Instructions to follow. Would you output, exactly as written, the line with "Open the app launcher waffle icon" and all lines after it to the end of the data below, and no others?

The data.
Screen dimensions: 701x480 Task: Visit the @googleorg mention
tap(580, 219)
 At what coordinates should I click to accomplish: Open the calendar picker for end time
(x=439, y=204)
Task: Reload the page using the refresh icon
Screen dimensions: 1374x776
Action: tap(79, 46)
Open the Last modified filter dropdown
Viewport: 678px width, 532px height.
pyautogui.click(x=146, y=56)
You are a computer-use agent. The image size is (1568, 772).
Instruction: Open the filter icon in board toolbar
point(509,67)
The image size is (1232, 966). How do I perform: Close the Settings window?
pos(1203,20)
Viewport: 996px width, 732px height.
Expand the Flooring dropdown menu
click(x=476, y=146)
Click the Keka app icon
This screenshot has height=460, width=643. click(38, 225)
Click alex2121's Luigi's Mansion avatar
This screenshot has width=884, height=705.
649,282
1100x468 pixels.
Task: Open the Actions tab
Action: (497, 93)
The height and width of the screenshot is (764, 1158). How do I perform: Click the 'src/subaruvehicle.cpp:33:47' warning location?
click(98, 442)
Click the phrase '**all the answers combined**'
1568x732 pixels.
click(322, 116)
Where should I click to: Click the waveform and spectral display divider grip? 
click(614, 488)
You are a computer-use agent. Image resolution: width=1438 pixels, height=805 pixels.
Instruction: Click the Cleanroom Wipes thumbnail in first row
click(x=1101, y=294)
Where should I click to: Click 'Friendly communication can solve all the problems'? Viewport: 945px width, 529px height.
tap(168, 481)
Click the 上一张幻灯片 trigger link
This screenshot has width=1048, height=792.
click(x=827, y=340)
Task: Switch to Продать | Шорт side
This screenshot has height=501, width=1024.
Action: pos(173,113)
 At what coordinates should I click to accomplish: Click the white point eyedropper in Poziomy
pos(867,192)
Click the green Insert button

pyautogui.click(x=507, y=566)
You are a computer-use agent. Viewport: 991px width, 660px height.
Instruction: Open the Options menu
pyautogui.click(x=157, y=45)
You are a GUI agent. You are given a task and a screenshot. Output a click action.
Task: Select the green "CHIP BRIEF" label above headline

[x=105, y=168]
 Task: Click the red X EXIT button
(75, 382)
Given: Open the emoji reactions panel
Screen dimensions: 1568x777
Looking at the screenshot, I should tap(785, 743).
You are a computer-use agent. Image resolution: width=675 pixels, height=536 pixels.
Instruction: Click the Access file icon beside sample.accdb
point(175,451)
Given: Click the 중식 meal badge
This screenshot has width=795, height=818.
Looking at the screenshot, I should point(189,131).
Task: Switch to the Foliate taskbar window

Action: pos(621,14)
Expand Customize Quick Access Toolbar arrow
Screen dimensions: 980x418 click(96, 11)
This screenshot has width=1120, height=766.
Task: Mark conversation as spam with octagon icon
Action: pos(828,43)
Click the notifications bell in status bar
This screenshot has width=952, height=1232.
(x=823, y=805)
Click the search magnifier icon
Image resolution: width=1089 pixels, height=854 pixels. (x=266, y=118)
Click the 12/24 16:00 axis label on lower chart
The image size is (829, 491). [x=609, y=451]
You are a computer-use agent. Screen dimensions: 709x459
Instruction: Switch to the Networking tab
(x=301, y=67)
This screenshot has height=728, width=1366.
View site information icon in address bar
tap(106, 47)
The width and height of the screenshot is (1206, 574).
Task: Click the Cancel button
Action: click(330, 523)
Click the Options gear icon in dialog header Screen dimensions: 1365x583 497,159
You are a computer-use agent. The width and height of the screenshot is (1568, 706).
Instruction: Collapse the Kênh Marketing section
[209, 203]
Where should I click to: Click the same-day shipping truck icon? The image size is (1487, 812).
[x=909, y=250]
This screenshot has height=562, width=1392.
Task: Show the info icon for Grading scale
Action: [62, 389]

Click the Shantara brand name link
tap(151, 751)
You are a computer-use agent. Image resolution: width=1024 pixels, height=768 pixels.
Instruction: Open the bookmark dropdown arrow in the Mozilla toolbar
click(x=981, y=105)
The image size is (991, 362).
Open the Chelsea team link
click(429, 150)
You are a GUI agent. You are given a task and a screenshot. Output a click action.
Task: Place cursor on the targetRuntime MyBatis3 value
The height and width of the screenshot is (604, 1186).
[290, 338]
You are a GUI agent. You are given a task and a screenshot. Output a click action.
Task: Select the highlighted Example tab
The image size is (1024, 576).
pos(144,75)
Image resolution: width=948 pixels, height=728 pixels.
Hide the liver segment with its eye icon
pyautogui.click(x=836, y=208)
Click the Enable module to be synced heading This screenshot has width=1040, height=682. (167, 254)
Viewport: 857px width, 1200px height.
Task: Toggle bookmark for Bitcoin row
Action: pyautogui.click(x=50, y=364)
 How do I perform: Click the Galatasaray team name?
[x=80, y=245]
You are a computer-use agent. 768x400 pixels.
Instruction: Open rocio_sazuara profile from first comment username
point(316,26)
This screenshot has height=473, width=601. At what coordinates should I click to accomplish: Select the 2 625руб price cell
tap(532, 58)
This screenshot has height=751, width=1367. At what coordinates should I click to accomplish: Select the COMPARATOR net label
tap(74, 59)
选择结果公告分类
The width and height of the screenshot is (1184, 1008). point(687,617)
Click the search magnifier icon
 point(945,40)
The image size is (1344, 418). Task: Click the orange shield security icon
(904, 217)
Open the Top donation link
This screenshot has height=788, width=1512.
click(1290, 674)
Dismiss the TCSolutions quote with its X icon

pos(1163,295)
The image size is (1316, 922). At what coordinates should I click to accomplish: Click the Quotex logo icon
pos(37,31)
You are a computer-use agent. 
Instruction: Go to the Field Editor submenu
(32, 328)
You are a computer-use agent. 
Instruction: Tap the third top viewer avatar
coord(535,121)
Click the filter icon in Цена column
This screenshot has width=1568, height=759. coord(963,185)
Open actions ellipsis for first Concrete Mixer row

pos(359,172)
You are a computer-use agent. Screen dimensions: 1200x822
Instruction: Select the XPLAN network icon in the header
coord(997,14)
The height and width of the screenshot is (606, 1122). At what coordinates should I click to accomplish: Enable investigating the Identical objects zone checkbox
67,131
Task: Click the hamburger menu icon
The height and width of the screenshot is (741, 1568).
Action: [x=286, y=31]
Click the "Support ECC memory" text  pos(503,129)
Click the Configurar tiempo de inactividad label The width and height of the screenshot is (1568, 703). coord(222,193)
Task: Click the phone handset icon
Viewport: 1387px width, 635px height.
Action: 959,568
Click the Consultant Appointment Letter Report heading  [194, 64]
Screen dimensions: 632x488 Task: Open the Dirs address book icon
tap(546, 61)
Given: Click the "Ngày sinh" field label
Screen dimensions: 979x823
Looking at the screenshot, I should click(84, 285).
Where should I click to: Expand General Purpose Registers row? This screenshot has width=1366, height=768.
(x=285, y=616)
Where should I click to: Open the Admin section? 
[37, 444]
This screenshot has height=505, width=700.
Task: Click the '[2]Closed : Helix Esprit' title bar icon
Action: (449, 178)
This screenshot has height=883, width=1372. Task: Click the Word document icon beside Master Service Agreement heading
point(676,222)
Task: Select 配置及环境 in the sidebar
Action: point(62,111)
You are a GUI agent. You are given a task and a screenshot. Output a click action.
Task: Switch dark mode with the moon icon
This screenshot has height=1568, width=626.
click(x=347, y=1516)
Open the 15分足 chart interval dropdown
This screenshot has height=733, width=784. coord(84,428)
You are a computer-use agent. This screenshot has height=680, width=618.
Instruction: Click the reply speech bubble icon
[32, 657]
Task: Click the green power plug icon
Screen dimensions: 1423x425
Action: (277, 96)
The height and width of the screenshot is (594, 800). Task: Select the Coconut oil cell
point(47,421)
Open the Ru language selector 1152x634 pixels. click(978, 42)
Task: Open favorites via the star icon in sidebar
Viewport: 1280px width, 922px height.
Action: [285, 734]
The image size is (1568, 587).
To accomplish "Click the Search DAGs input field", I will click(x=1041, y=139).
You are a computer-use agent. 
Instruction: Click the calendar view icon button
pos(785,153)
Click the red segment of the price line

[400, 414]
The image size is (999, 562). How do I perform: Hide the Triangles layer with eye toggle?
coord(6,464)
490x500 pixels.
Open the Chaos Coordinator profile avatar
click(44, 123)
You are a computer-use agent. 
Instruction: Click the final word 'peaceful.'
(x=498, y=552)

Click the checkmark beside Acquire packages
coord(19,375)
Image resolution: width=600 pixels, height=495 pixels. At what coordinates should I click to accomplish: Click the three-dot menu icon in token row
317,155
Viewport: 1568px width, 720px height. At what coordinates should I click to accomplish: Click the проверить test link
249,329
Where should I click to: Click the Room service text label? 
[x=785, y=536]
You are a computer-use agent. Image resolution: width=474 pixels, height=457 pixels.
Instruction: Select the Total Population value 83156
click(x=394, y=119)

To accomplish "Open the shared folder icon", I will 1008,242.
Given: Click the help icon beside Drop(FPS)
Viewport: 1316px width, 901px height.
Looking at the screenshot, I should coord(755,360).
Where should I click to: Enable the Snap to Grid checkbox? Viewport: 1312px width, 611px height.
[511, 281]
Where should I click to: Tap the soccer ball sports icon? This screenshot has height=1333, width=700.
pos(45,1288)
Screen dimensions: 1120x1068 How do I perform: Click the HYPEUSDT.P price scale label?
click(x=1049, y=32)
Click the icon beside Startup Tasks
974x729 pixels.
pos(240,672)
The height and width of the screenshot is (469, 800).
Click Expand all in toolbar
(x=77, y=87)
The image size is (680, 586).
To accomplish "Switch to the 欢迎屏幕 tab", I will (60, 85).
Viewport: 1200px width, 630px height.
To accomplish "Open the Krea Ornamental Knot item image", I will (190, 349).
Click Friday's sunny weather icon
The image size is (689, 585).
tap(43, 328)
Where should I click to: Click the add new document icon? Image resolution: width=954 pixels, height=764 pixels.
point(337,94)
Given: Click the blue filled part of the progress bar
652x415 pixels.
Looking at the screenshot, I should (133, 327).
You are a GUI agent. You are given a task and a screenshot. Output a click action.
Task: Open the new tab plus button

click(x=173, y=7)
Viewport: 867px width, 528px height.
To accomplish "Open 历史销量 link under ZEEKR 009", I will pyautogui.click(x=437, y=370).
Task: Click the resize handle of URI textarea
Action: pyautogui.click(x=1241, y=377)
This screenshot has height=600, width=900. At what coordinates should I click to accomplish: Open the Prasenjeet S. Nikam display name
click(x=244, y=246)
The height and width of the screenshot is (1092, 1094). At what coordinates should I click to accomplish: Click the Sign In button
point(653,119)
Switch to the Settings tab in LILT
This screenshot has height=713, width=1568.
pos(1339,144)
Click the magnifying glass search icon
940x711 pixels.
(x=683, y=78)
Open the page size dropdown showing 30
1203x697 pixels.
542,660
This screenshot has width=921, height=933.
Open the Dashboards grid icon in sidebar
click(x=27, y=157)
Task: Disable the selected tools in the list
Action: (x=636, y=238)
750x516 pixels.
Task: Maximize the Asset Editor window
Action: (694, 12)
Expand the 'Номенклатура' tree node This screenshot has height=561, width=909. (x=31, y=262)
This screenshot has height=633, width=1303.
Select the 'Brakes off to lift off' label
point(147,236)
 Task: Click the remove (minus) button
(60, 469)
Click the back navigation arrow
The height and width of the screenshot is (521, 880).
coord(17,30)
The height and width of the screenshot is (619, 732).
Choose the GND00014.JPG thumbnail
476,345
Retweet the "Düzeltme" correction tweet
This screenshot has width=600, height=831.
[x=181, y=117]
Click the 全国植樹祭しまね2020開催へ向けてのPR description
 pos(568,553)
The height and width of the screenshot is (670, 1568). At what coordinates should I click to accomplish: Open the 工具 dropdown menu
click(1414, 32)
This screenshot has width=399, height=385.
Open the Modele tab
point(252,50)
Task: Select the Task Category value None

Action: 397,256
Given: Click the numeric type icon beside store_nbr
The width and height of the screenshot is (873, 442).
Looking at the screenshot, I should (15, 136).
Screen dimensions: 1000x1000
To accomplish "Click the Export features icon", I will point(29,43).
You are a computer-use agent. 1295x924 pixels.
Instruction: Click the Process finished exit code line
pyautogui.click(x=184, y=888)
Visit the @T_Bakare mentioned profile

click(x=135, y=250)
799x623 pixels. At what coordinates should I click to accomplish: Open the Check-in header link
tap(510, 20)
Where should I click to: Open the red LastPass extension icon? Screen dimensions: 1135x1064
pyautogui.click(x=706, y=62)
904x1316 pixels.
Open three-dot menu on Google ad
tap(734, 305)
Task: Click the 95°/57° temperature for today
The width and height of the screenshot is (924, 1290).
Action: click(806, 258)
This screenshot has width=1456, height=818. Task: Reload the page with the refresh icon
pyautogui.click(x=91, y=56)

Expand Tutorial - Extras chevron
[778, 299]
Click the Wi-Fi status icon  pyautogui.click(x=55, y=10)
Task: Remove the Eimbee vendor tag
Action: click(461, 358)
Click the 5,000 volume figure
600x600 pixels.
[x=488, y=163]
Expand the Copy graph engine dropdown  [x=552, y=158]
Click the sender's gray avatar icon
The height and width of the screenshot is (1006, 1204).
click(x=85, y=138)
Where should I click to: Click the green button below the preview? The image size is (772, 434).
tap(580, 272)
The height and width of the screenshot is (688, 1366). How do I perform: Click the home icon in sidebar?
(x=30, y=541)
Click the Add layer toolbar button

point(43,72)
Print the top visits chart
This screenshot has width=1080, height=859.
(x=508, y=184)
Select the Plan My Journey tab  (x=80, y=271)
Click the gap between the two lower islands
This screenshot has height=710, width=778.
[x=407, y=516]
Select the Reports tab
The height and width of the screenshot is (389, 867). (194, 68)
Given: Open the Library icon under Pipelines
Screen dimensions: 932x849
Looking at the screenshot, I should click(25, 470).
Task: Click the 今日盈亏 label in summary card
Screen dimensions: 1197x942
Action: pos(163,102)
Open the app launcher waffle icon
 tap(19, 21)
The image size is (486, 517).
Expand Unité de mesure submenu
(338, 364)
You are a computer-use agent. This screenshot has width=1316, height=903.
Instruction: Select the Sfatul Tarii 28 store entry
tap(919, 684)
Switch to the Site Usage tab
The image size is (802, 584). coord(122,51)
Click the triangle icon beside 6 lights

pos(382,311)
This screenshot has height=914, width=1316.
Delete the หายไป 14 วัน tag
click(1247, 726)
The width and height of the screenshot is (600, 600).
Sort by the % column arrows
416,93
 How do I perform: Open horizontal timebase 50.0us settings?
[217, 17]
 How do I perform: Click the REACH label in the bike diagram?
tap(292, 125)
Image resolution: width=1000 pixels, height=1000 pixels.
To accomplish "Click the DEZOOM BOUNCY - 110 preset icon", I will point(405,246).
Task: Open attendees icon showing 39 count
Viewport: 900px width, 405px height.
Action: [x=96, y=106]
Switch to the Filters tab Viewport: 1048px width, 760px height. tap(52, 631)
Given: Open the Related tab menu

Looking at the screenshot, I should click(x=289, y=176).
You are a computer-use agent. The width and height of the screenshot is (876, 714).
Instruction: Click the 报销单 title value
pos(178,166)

Answer.
Open the app launcher waffle icon
 tap(19, 21)
The image size is (486, 517).
Expand Unité de mesure submenu
(338, 364)
You are a computer-use agent. This screenshot has width=1316, height=903.
Instruction: Select the Sfatul Tarii 28 store entry
tap(919, 684)
Switch to the Site Usage tab
The image size is (802, 584). coord(122,51)
Click the triangle icon beside 6 lights

pos(382,311)
This screenshot has height=914, width=1316.
Delete the หายไป 14 วัน tag
click(1247, 726)
The width and height of the screenshot is (600, 600).
Sort by the % column arrows
416,93
 How do I perform: Open horizontal timebase 50.0us settings?
[217, 17]
 How do I perform: Click the REACH label in the bike diagram?
tap(292, 125)
Image resolution: width=1000 pixels, height=1000 pixels.
To accomplish "Click the DEZOOM BOUNCY - 110 preset icon", I will point(405,246).
Task: Open attendees icon showing 39 count
Viewport: 900px width, 405px height.
Action: [x=96, y=106]
Switch to the Filters tab Viewport: 1048px width, 760px height. tap(52, 631)
Given: Open the Related tab menu

Looking at the screenshot, I should click(x=289, y=176).
You are a computer-use agent. The width and height of the screenshot is (876, 714).
Instruction: Click the 报销单 title value
pos(178,166)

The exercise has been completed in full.